Moi aussi j’ai traversé des périodes difficiles, scabreuses. Le plus dur n’a pas été la chasteté que j’ai acceptée comme tout prêtre, mais la clandestinité, le port d’un masque qui vous empêche d’être VRAI pour ne pas risquer de choquer l’autre, de l’éloigner de l’Eglise.
Tout cela à cause du regard de beaucoup, à cause de l’attitude de l’Eglise qui, lorsqu’elle parle des personnes homosexuelles a presque toujours une parole négative.
Quand j’ai lu dans « Eglise de Nantes « (n° 17 de 1999) « A l’heure du jubilé, osons dire ce que nous vivons », j’ai pensé que ne pas témoigner serait un péché d’omission, même si ce n’est pas évident et que ça demande un certain courage. Alors « Réflexion et Partage » est née pour regrouper celles et ceux qui accepteraient de « partager » avec la communauté diocésaine ce qu’ils vivent en tant que chrétiens concernés, je pourrais même dire « habités » par cette tendance homosexuelle.
Le service de la communication « Actes des chrétiens » demande «  des faits, des comportements, des choix, des actions, personnels ou collectifs » (Eglise de Nantes n°6 – 2000), démarches délicates vis à vis des personnes concernées.
Personnellement, je partagerais quelques faits.
a) Lors de la grande mission de 1958, vicaire dans une paroisse de la côte, lors d’une veillée de prière à l’église, je me suis senti poussé par une force intérieure à aller témoigner à des clochards et des prostituées qu’ils n’étaient pas oubliés par l’Eglise. Le thème de la mission était « les pauvres » !
Discrètement, j’ai quitté l’église et suis allé au blockhaus. L’un d’eux, alcoolique et divorcé depuis 17 ans a « accueilli » cette amitié. Un espoir est né sur son visage : retrouver sa femme et ses enfants. En pleine nuit, je l’ai installé dans une chambre de la cure. Il n’a jamais rebu et s’est réhabilité. Deux ans plus tard, le Seigneur m’a fait la grâce de retrouver sa femme et ses enfants et d’obtenir leur pardon.
La famille connut alors 23 ans de bonheur jusqu’au décès de Pierre. J’ai continué avec des prostitué(e)s.
b) Au soir de l’au revoir à Roberto en 1987, mort du Sida, nous nous trouvions quelques chrétienns de David et Jonathan en récollection à l’abbaye de Bellefontaine. J’ai proposé la fondation d’Amitié Sida.
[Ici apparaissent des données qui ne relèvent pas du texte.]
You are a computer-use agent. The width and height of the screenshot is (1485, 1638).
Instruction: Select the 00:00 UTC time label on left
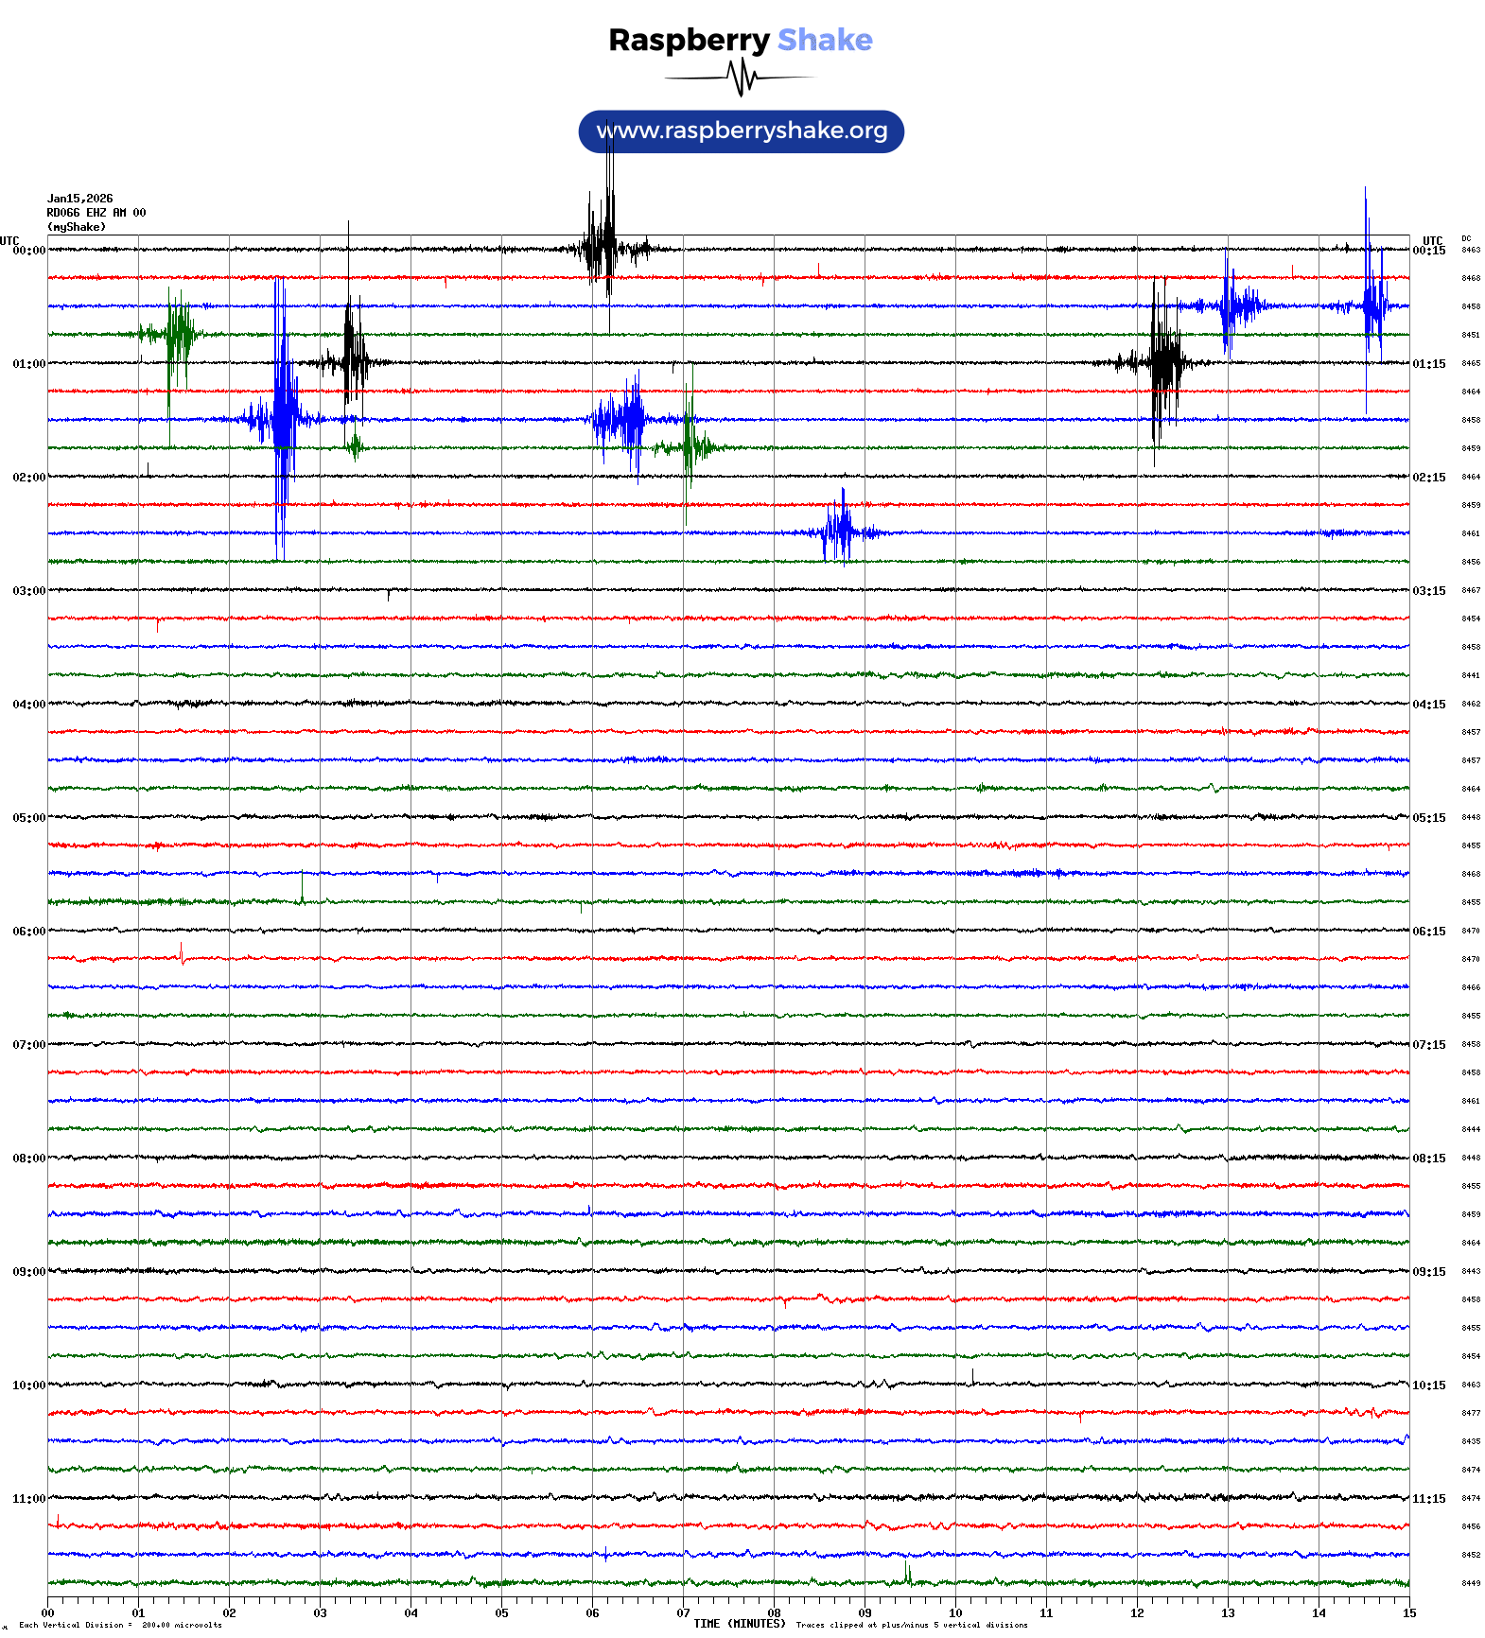click(28, 251)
1990, 25 Janvier. Agnès qui est atteinte du sida écrit une page de son livre : « La vie aux trousses » : « Jour de mon anniversaire, j’ai 32 ans et je ne veux pas mourir… J’ai peur. J’irais bien me confier à un prêtre, mais à quoi bon ! Il me prendra par la main, comme il en a pris d’autres, accompagné du petit sermon pour l’occasion. Je voudrais tant lui dire que je veux vivre encore. Mais, après tout, la mort, c’est son boulot ; il gagne sa petite ou sa grosse enveloppe, ça dépend des moyens de la famille » (page 205).
1er Mars 1990, je croise Agnès dans l’ascenseur à l’Hôtel Dieu. « C’est vous, Paul? » Nous sympathisons et nous nous revoyons. Elle accepte de témoigner avec d’autres  le 3 avril devant 170 prêtres et religieuses. Elle se sent « RECONNUE », commence une montée spirituelle fulgurante jusqu’à son départ vers la Jérusalem céleste.
24 décembre 1990 : « Pourquoi tu m’appelles pas Toi qui es là-haut »
Le 26 décembre, le Ressuscité l’accueillait.
c) Un jeune accompagnateur d’un mouvement d’Eglise, très pieux, plein de générosité, me confie son désir de vie religieuse et ses tendances homosexuelles. Je l’apaise, lui demande de beaucoup prier pendant un certain temps. Moi aussi, je prie… Nous nous revoyons. Je lui conseille une démarche en pleine transparence. Il chemine…Le provincial l’admet en pleine connaissance de cause à ses vœux perpétuels.
Pierre me confie ses tendances homosexuelles et m’invite à des rencontres de « Devenir un en Christ ». Puis, un jour, il me déclare ses sentiments pour une amie qui œuvre dans la même association.
Je lui demande l’entière transparence. L’un et l’autre prennent leurs responsabilités. Je célèbre leur mariage. Aujourd’hui, c’est une belle famille avec deux enfants. Je pourrais continuer…
Plusieurs fois des jeunes se sont confiés à moi. Je leur ai toujours « proposé » de rencontrer leurs parents en leur présence. Les uns et les autres ont apprécié de pouvoir enfin vivre en VERITE.
Déjà « Réflexion et Partage » porte ses fruits.
A la suite d’annonces dans la presse et la « Vie », des chrétiens ont « osé » briser le silence…faire le pas de confiance et du partage de leur vie au sein d’une petite communauté.
En cette année jubilaire, puisse l’Eglise diocésaine, qui s’est davantage ouverte aux divorcés remariés, oser une parole positive, parole de confiance et d’espérance, parole d’affection envers « ses » enfants à tendance homosexuelle.
Qu’elle contribue à sortir de leur isolement ceux et celles qui en souffrent le plus, à favoriser leur insertion en son sein et dans la société.
Un « Message Pastoral » comme celui des évêques des Etats-Unis aux parents d’enfants homosexuels ou comme « Accueillir la personne homosexuelle «  du Père Xavier Thévenot leur permettrait de goûter, eux aussi, à la Joie du Jubilé.